■ 作業内容: リストのうち、「I will 500,119.」を含む行から「I will coord(85,90).」を含む行までを、その両方の行も含めて、一字も変えずに書き写してください。

■ 提供されたリスト:
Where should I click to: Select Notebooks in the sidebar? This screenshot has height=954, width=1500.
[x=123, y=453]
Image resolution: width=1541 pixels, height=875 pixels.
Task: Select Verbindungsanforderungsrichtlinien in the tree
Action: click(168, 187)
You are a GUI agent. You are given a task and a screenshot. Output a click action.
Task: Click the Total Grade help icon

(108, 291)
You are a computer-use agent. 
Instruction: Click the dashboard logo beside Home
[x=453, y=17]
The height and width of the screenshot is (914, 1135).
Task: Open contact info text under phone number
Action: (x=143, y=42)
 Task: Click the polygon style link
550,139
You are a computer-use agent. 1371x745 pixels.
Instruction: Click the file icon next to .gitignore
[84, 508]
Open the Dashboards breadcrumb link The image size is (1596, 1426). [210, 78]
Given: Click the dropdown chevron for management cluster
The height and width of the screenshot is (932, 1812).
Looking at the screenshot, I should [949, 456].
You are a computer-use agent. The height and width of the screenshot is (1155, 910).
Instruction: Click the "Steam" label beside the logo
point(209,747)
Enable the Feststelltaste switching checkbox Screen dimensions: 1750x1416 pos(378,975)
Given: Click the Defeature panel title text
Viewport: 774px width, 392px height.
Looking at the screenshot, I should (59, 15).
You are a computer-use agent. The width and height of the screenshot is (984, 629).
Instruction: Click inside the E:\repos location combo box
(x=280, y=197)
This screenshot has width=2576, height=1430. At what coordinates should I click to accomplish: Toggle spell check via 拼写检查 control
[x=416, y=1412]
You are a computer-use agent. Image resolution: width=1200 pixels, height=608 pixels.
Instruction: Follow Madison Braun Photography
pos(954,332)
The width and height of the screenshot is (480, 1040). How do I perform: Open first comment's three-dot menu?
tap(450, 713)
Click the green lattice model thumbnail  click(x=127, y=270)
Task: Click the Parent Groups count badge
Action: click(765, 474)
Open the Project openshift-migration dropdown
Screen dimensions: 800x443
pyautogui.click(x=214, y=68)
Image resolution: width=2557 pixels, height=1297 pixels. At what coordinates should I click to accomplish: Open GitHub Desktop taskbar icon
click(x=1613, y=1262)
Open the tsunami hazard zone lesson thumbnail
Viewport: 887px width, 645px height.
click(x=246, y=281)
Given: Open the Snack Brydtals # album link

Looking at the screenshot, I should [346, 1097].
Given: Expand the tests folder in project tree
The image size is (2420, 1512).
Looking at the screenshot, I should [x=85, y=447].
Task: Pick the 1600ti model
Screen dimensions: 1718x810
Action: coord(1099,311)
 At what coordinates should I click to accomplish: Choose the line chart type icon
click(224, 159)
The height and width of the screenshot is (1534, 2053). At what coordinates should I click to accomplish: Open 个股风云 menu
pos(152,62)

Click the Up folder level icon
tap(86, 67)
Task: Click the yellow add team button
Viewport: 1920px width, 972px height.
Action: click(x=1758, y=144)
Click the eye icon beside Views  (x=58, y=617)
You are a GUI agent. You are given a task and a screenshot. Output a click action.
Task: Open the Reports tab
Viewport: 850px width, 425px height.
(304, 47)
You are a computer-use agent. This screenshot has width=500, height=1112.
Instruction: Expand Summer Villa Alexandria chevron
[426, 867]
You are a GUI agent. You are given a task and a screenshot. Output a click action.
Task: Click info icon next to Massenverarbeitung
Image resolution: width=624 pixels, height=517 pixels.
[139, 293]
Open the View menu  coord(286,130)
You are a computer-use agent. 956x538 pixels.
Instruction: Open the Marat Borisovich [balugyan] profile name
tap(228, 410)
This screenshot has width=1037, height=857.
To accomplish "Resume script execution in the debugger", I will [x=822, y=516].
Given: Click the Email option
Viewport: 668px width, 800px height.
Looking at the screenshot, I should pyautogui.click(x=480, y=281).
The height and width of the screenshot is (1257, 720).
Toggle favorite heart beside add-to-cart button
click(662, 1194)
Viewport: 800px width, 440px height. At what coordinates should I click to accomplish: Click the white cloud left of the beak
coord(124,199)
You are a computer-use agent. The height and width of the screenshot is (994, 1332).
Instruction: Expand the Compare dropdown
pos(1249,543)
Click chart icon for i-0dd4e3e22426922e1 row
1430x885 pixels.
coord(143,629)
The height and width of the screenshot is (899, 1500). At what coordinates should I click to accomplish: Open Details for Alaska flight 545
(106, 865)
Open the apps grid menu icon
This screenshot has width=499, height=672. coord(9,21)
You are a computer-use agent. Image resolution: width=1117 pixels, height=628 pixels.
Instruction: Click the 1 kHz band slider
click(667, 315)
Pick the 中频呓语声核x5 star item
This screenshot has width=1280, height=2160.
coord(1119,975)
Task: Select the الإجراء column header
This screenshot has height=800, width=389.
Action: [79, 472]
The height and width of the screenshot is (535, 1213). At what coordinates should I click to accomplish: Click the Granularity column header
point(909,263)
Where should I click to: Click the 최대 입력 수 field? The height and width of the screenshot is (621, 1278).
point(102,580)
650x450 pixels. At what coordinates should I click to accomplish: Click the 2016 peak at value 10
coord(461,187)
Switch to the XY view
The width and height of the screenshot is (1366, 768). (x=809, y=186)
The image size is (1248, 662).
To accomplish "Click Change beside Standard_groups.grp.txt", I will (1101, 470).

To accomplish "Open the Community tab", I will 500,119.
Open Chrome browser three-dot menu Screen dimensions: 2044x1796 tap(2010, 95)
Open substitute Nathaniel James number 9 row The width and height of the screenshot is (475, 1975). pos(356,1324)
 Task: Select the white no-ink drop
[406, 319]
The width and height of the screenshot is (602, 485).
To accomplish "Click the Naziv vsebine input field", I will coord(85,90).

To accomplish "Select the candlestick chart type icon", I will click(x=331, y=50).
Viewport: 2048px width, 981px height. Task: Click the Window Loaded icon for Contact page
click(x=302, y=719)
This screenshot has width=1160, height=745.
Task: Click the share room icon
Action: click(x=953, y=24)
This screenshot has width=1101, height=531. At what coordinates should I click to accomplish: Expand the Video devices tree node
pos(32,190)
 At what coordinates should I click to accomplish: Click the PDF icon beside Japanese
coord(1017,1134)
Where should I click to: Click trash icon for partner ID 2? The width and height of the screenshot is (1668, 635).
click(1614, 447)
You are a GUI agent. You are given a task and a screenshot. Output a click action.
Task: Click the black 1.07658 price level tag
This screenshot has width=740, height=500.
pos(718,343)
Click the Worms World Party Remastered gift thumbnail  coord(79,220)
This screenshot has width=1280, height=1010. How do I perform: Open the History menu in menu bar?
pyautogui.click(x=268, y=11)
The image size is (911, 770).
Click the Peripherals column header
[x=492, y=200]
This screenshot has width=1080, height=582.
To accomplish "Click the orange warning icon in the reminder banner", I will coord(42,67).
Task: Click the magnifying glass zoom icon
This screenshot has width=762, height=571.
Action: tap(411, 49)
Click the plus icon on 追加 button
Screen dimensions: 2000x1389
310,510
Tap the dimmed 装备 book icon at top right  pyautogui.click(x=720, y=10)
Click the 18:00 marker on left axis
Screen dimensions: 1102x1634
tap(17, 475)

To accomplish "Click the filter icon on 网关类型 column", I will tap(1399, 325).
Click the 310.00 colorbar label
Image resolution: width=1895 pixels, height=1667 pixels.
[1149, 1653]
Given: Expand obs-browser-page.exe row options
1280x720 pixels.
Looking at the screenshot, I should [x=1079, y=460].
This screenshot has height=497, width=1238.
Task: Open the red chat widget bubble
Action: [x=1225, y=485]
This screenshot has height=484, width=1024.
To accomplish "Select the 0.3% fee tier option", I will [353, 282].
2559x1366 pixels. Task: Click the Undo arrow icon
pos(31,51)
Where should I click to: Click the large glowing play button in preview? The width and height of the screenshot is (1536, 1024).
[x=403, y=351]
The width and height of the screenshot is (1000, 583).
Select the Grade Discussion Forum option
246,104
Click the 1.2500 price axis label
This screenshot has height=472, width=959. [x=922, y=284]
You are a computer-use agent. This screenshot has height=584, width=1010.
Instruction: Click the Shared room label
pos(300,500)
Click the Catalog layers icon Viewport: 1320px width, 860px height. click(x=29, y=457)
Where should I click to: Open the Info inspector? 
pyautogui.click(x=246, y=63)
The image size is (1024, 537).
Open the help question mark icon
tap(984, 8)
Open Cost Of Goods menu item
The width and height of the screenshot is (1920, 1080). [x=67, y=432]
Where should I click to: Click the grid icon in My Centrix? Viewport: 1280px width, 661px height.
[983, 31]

■ 最終結果:
To accomplish "Open the Community tab", I will 500,119.
Open Chrome browser three-dot menu Screen dimensions: 2044x1796 tap(2010, 95)
Open substitute Nathaniel James number 9 row The width and height of the screenshot is (475, 1975). pos(356,1324)
 Task: Select the white no-ink drop
[406, 319]
The width and height of the screenshot is (602, 485).
To accomplish "Click the Naziv vsebine input field", I will coord(85,90).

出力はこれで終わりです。